▶ _RECORDS FOR THE TASK_:
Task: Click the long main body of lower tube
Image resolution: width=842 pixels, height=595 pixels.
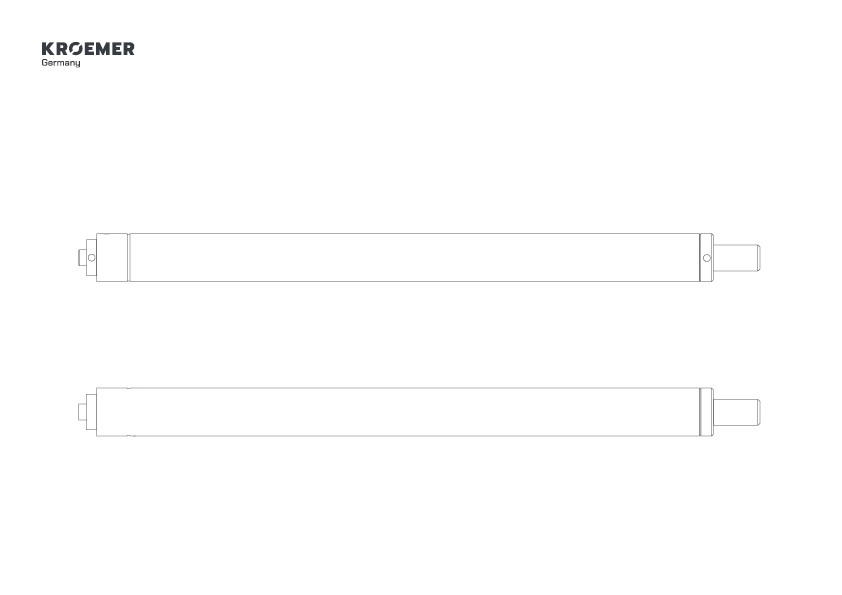Action: 398,412
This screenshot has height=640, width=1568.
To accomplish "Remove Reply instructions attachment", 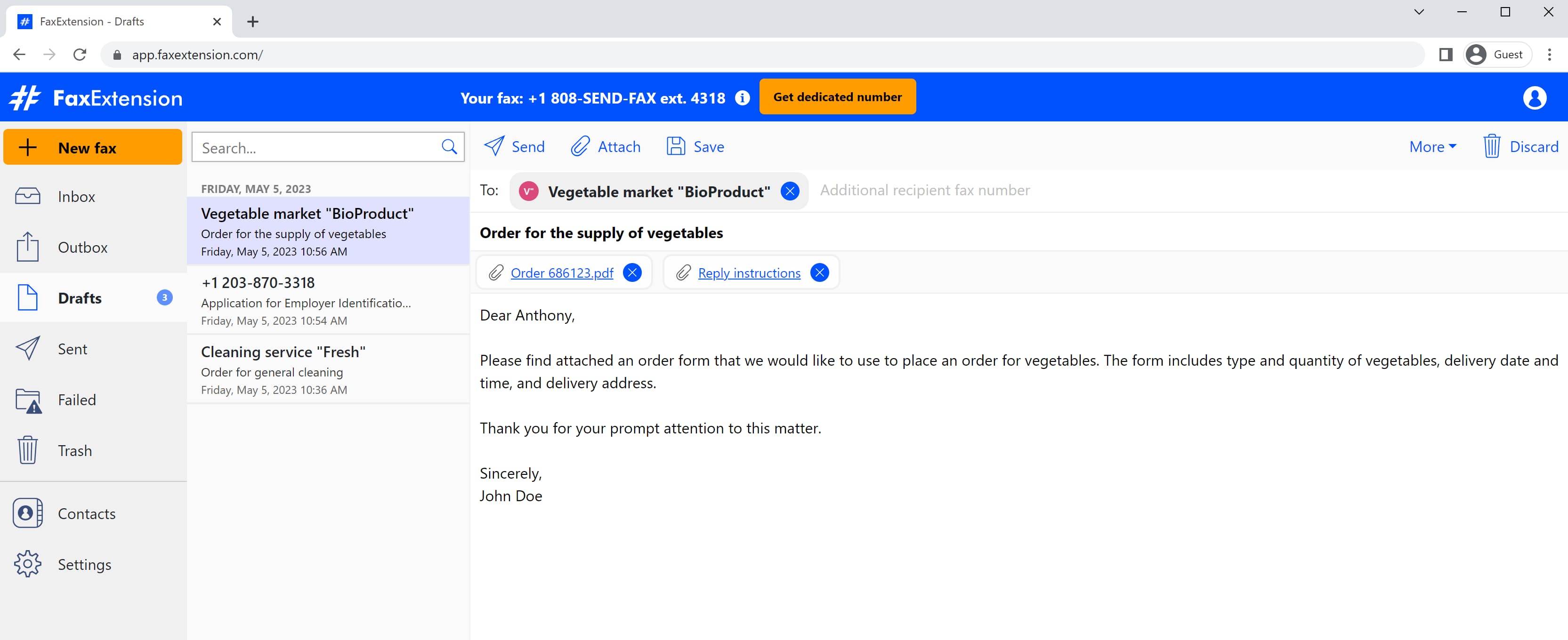I will (819, 272).
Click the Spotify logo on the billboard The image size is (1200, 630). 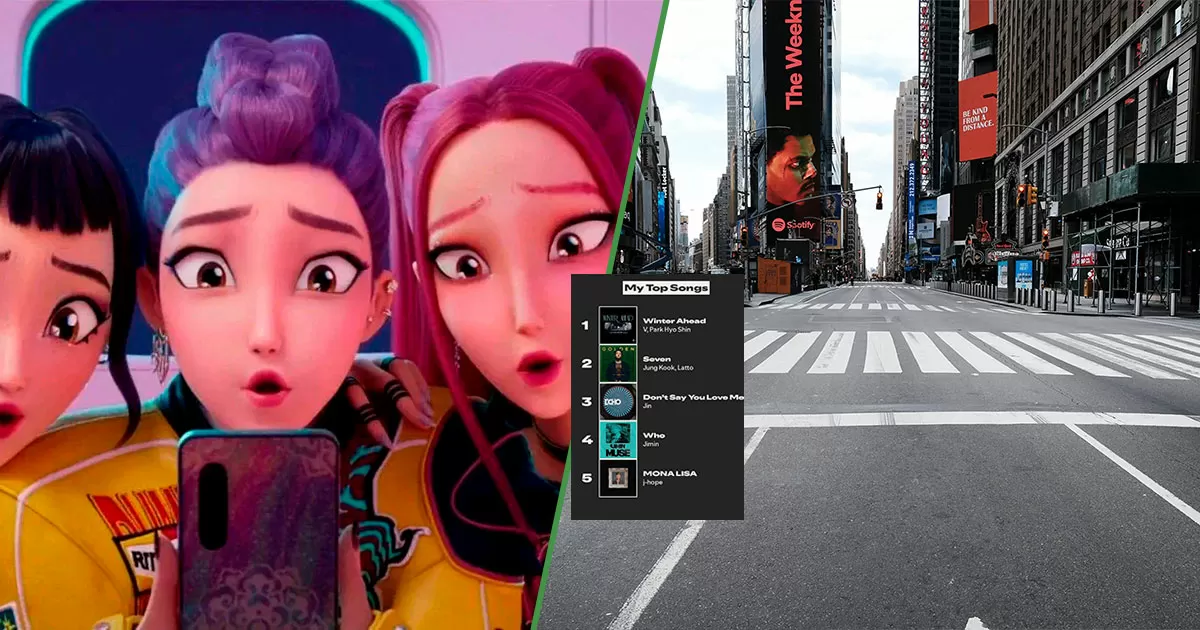(x=794, y=224)
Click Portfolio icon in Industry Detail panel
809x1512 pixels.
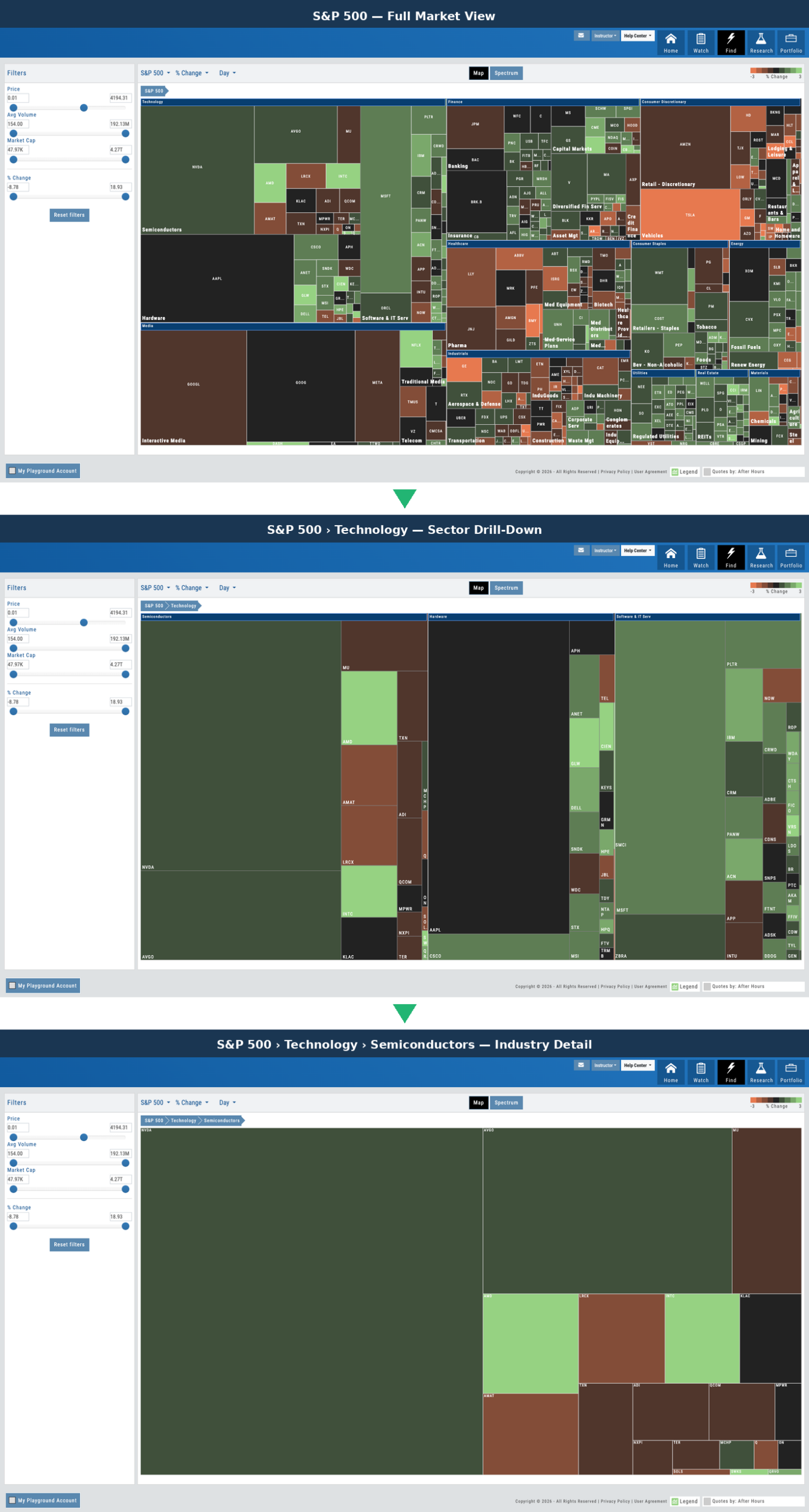tap(791, 1071)
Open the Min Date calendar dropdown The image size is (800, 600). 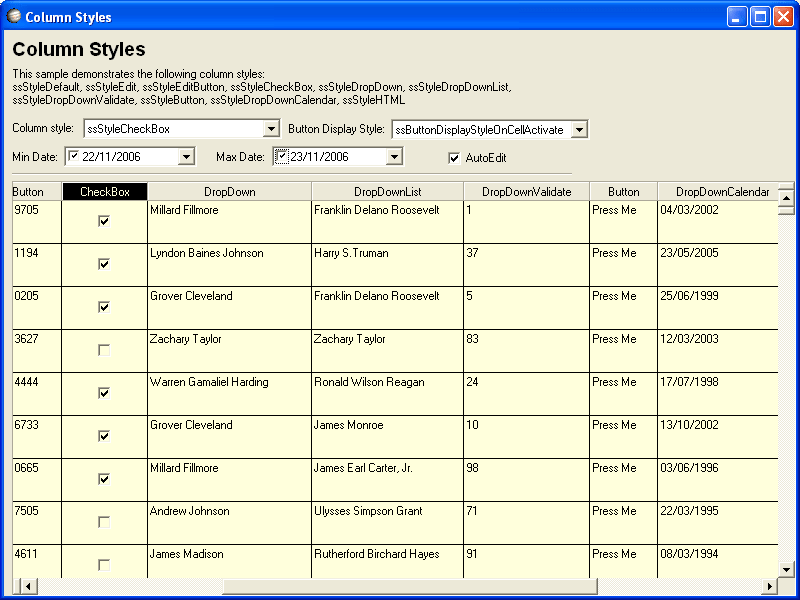pos(185,156)
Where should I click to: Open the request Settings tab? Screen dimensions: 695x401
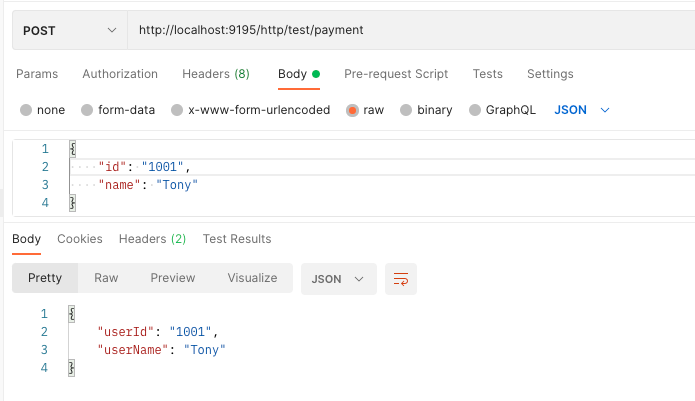coord(550,74)
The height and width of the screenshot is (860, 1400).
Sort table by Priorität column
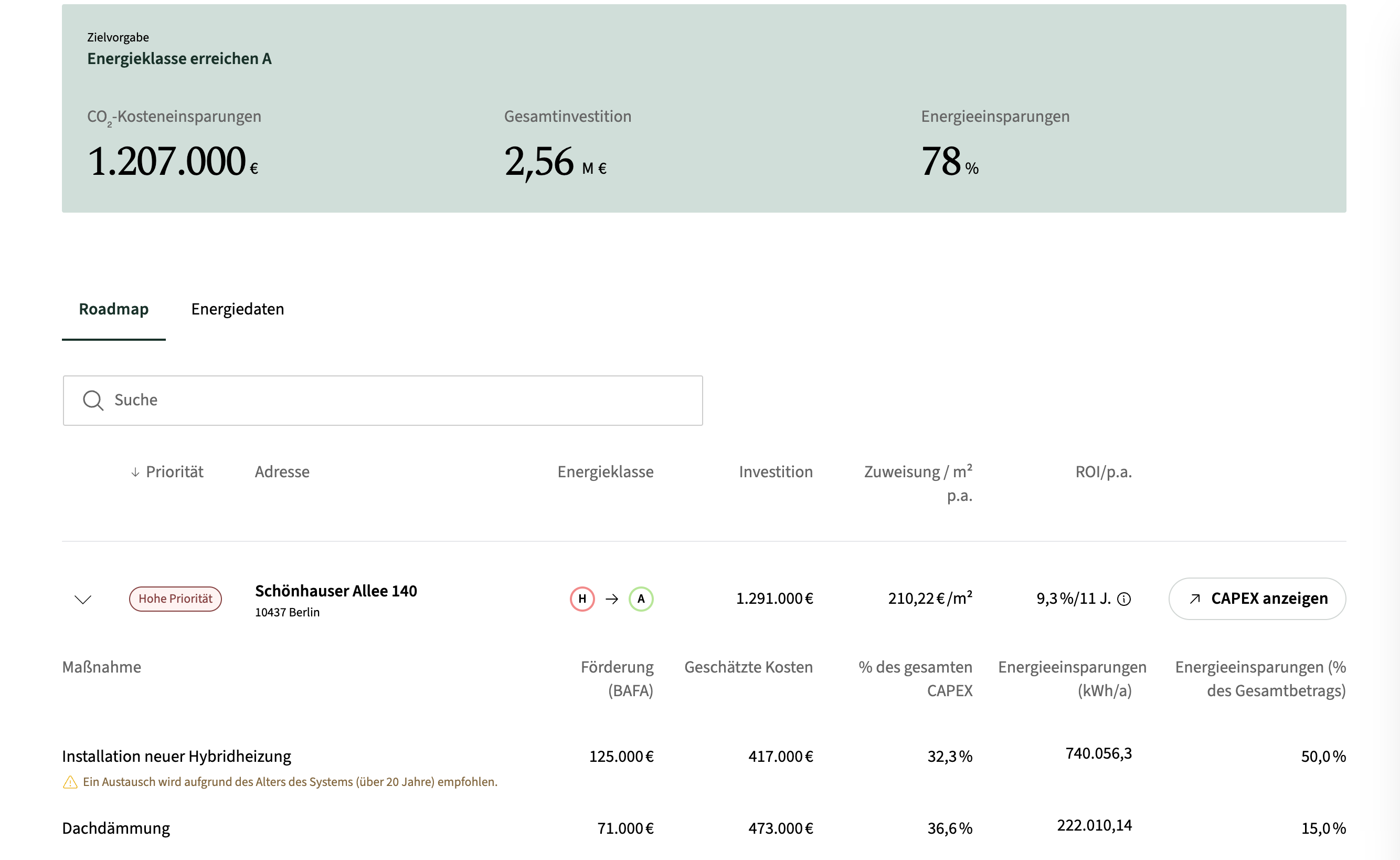click(x=175, y=472)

▶ _SHORT EXERCISE_:
Recast the records from the line with "Where should I" through the end of the records, inclusive, as a JSON list of strings with one string per line. Skip blank lines and leave the pictures out.

▶ _SOLVED PROBLEM_:
[
  "Where should I click to: Open the request Settings tab? Screen dimensions: 695x401",
  "coord(550,74)",
  "The height and width of the screenshot is (860, 1400).",
  "Sort table by Priorität column",
  "click(x=175, y=472)"
]